Preliminary reports say this year’s Project ISFC exceeded all expectations. Project I’m So Freaking Compassionate, begun several years ago in Southern California, has now expanded to most of the United States. This year, Thanksgiving meals were served cafeteria fashion to an estimated 340,000 people.
Delighted volunteers say it’s difficult to name just one highlight from 2010 activities, but the improved demeanor of the indigent was definitely a factor. “Yeah, they smell better now and they’re more grateful” said Tuscadegalooga, AL socialite Gladys Kravitz.
“I’ve been doing this for years; we used to get nothing but drunks and schizophrenics. It’s just a better quality of folk now, if you know what I mean? Louise Tate and her kids even dropped by; she’s so nice. She used to live down the street from my sister.”
News footage of the well behaved throngs and their smiling apron-clad benefactors has led to serious accusations from outside the ISFC community. Some have questioned the authenticity of the indigent. While organizers vehemently dispute the charge, experts say the divide reflects a new paradigm in sporadic philanthropy.

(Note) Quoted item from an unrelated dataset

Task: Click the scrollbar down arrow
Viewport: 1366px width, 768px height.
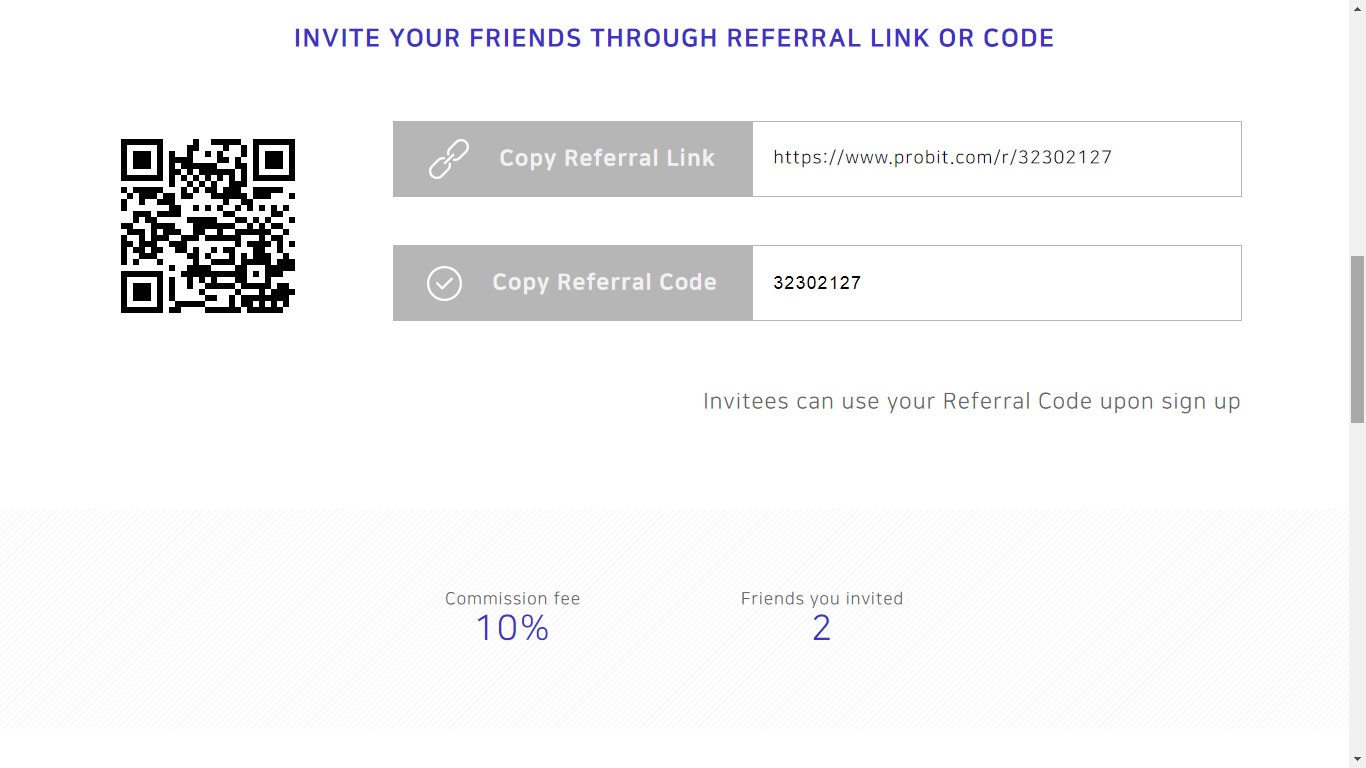Action: coord(1357,759)
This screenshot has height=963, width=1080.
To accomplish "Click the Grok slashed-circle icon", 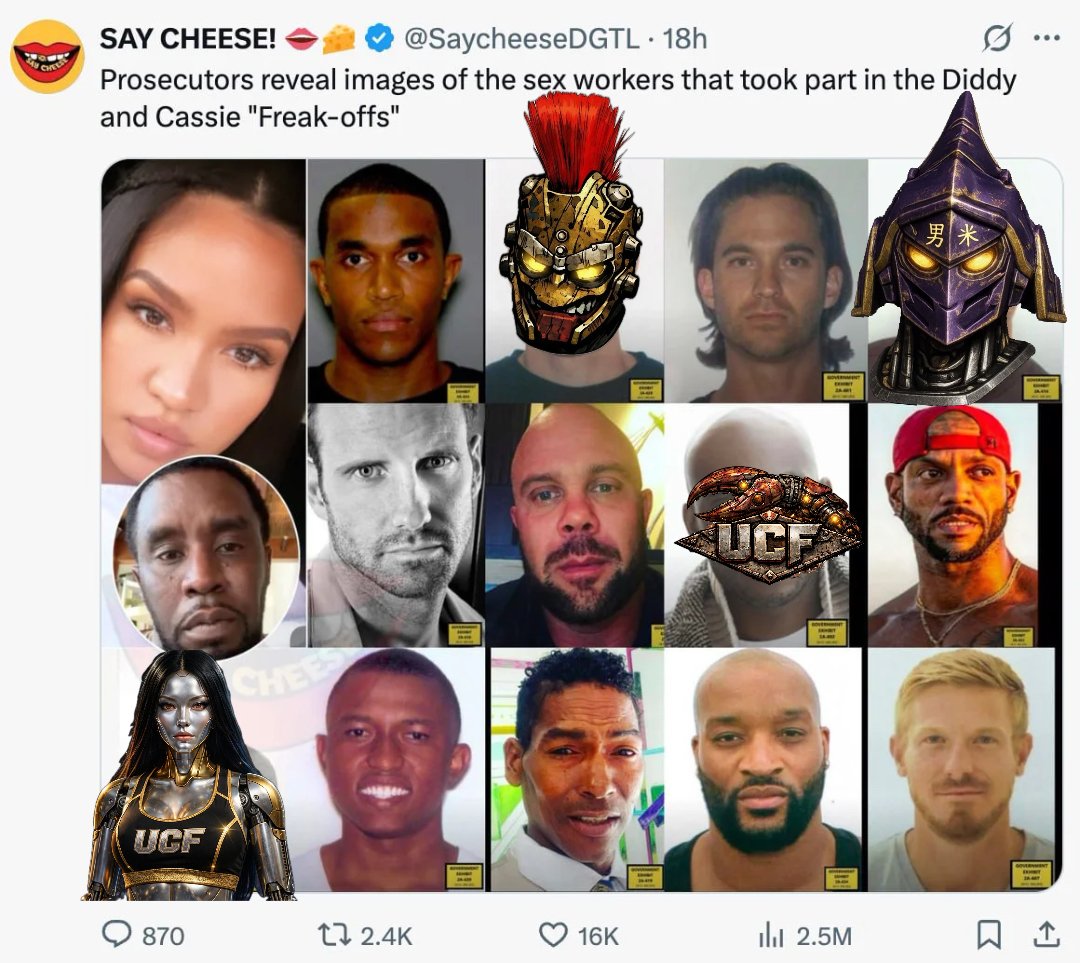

Said Harvard Sociology Professor Hyman Liloleman, “This is due to a decreasing distance between plate bearers and apron wearers. When soup kitchens were only patronized by the homeless, or urban campers as we call them, it was a much different interaction. One disputes the credentials of the newly indigent for self-assurance it could never happen to him. This new crop of hungry folks, they sure do smell better though, you got that right.”
Project ISFC organizers say the media controversy will have little lasting impact, and they will follow up this year’s success with an even better 2011. Next year, after dinner mints will be served too.
The event was marred by only a few random outbursts. Across the nation there were some reports of Salvation Army personnel angrily confronting ISFC volunteers. In each case the altercations were resolved without violence. Police dragged away the SA workers as they continued shouting crazily, “Where are all you people in January?”